Repeat each entry word for word. Leave any images out of the copy.

========================================================================

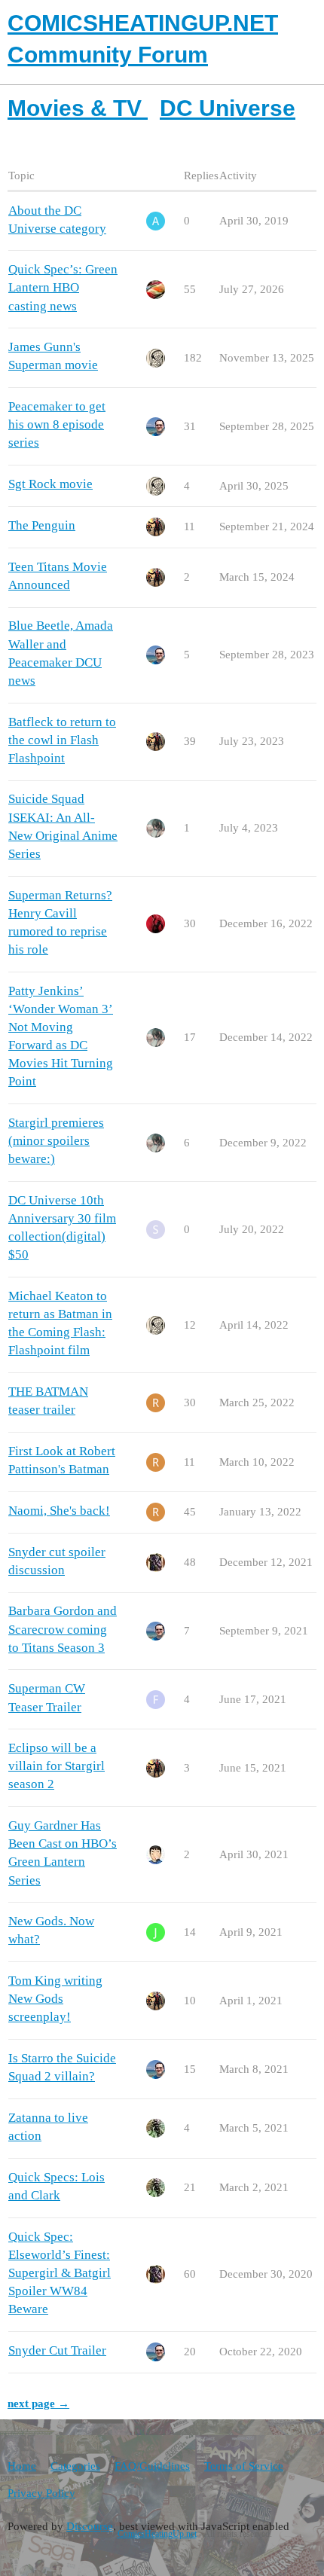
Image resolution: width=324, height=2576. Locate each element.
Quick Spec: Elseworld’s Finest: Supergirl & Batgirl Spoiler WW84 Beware (59, 2273)
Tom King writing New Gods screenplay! (55, 1998)
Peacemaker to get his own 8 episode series (56, 424)
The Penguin (41, 525)
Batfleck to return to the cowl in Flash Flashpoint (62, 740)
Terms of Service (243, 2466)
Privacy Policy (41, 2493)
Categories (75, 2466)
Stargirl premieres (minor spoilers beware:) (56, 1141)
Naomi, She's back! (59, 1510)
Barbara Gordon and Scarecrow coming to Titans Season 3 (62, 1629)
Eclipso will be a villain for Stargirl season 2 (56, 1766)
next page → (38, 2403)
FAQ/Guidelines (152, 2466)
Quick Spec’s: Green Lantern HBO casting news (63, 287)
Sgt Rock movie (50, 484)
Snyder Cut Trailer (57, 2350)
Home (22, 2466)
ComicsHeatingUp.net (157, 2534)
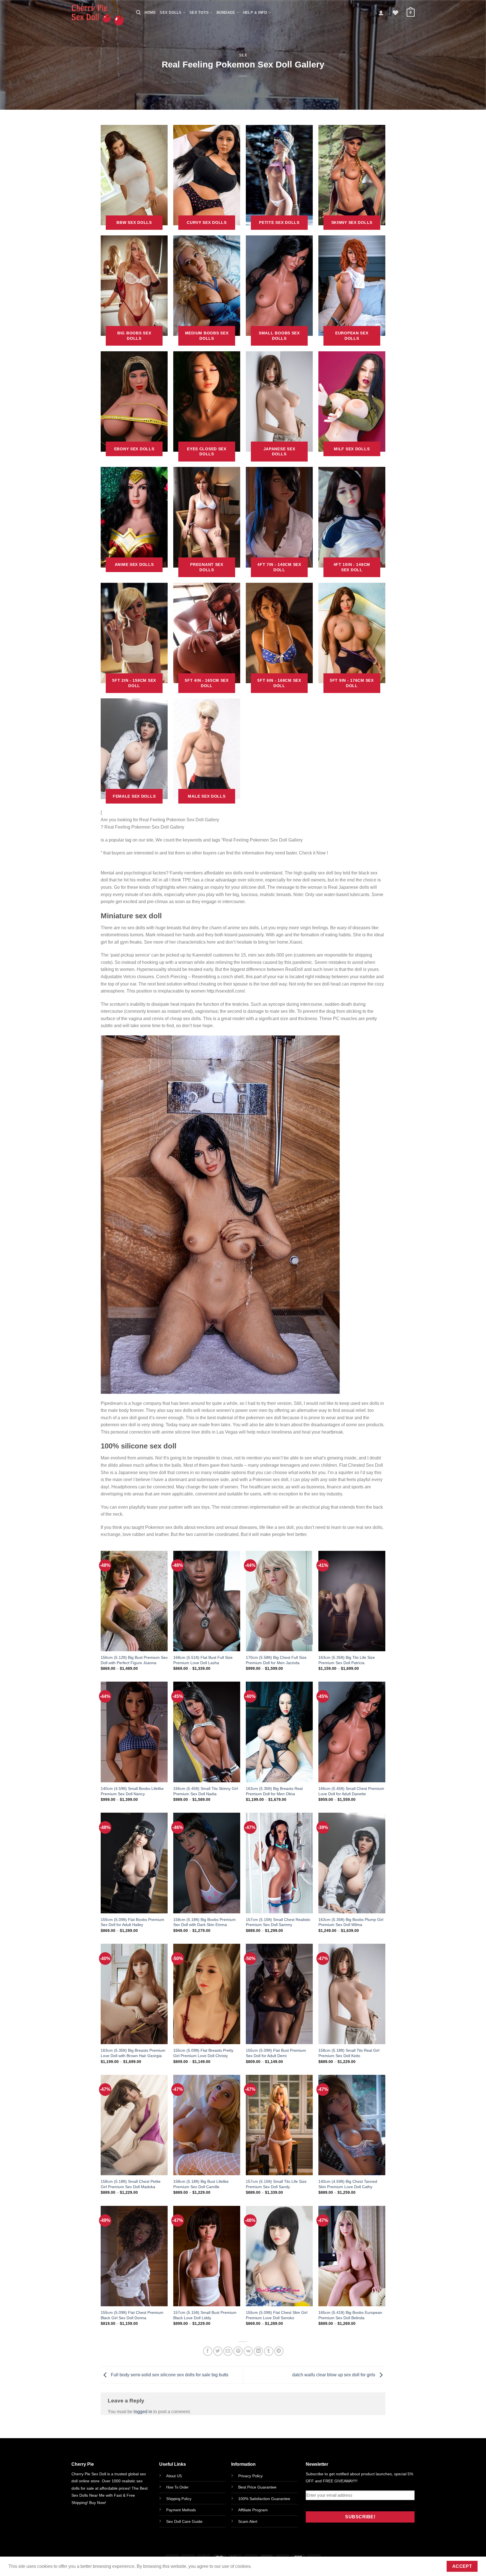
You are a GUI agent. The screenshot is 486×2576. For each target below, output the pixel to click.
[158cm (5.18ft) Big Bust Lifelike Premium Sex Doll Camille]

========================================================================

(Written answer)
Image resolution: width=324, height=2576. Locate each element.
Quick Spec: Elseworld’s Finest: Supergirl & Batgirl Spoiler WW84 Beware (59, 2273)
Tom King writing New Gods screenplay! (55, 1998)
Peacemaker to get his own 8 episode series (56, 424)
The Penguin (41, 525)
Batfleck to return to the cowl in Flash Flashpoint (62, 740)
Terms of Service (243, 2466)
Privacy Policy (41, 2493)
Categories (75, 2466)
Stargirl premieres (minor spoilers beware:) (56, 1141)
Naomi, She's back! (59, 1510)
Barbara Gordon and Scarecrow coming to Titans Season 3 (62, 1629)
Eclipso will be a villain for Stargirl season 2 (56, 1766)
next page → (38, 2403)
FAQ/Guidelines (152, 2466)
Quick Spec’s: Green Lantern HBO casting news (63, 287)
Sgt Rock movie (50, 484)
Snyder Cut Trailer (57, 2350)
Home (22, 2466)
ComicsHeatingUp.net (157, 2534)
You are a GUI agent. The screenshot is 486×2576. For each target below, output the pixel to click.
[158cm (5.18ft) Big Bust Lifelike Premium Sex Doll Camille]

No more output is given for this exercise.